___ SUPPLIED DATA ___
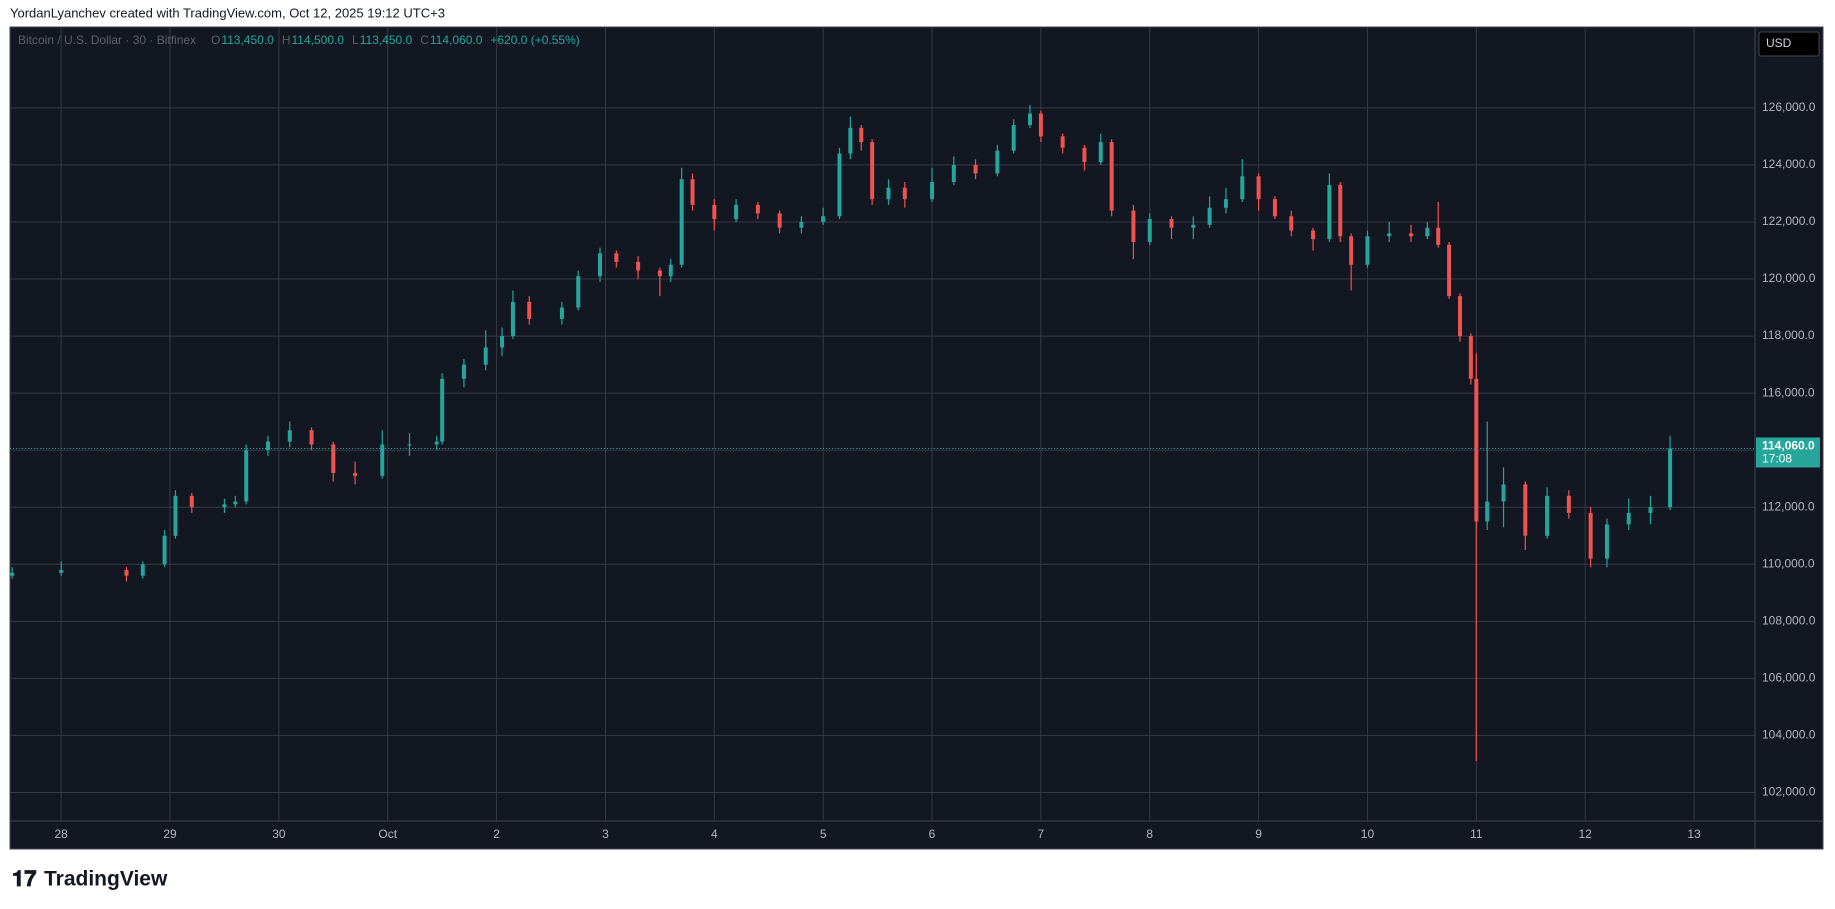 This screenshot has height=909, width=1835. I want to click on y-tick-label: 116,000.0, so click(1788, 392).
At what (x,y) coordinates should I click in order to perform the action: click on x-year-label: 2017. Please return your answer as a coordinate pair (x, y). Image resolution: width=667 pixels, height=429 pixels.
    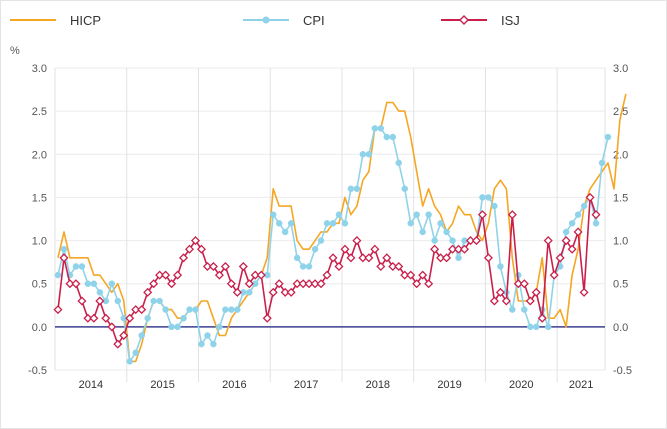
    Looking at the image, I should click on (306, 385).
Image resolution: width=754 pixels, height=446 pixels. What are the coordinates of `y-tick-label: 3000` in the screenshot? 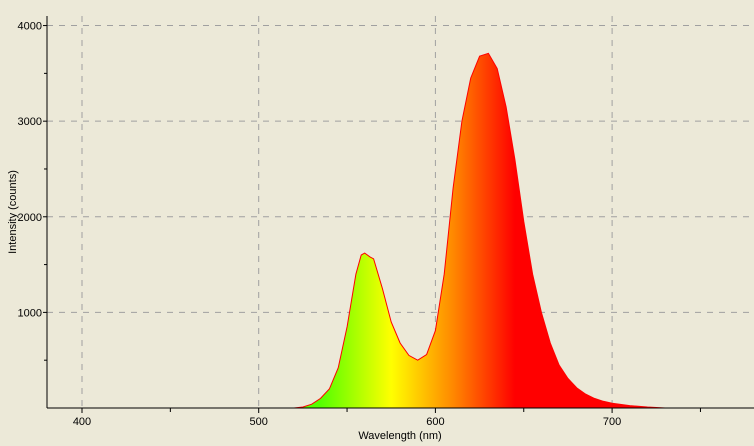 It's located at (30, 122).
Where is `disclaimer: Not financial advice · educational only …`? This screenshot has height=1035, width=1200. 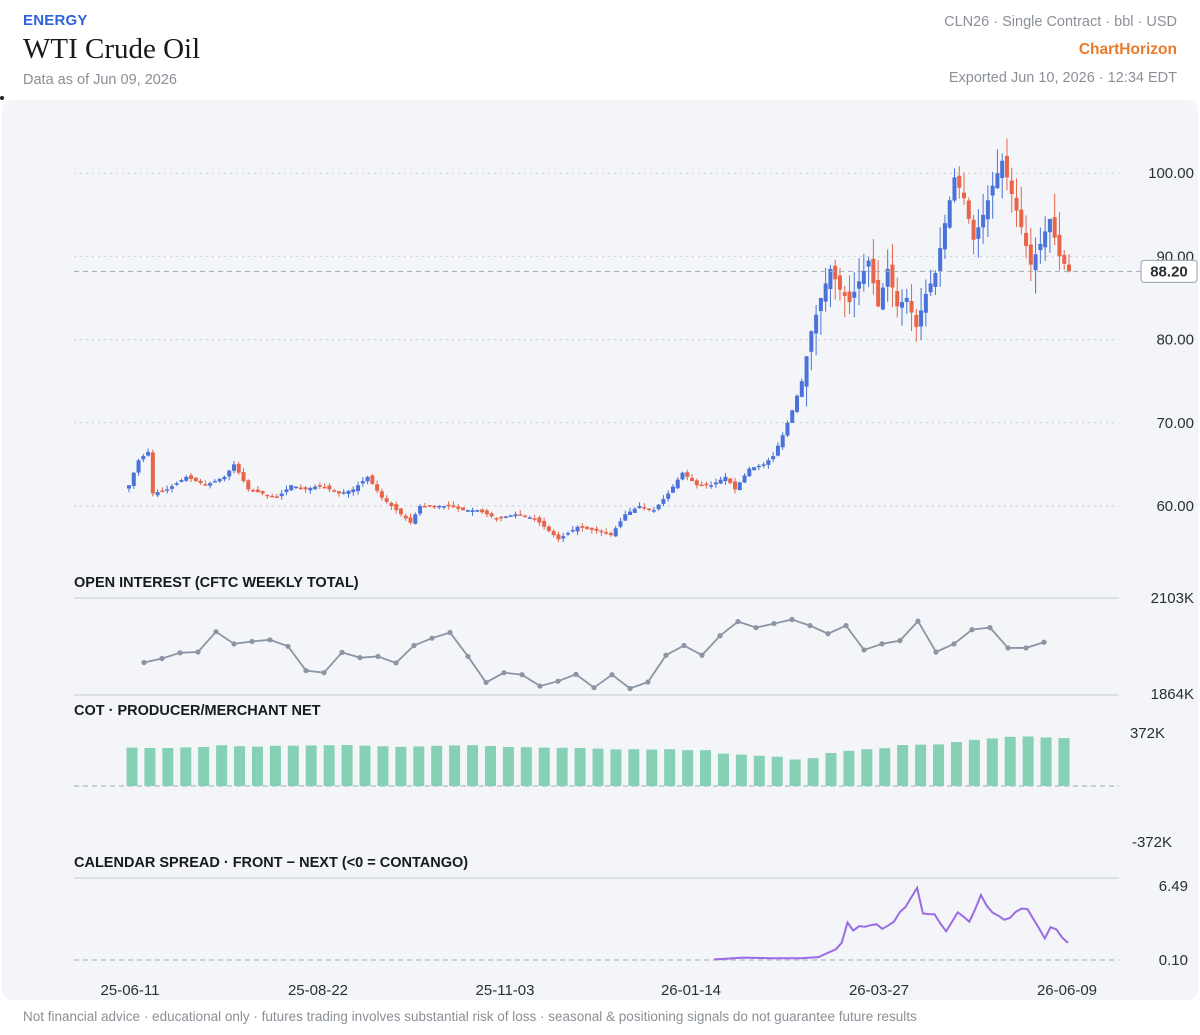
___
___ SUPPLIED DATA ___
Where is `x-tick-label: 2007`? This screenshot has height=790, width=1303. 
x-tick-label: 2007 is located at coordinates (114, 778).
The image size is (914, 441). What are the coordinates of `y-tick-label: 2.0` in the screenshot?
___
[TASK INSTRUCTIONS]: Please output, unchanged, the rows from the line containing "has height=790, width=1303." up to and including the line containing "The image size".

[ANSWER SECTION]:
Where is `x-tick-label: 2007`? This screenshot has height=790, width=1303. 
x-tick-label: 2007 is located at coordinates (114, 778).
The image size is (914, 441). What are the coordinates of `y-tick-label: 2.0` in the screenshot?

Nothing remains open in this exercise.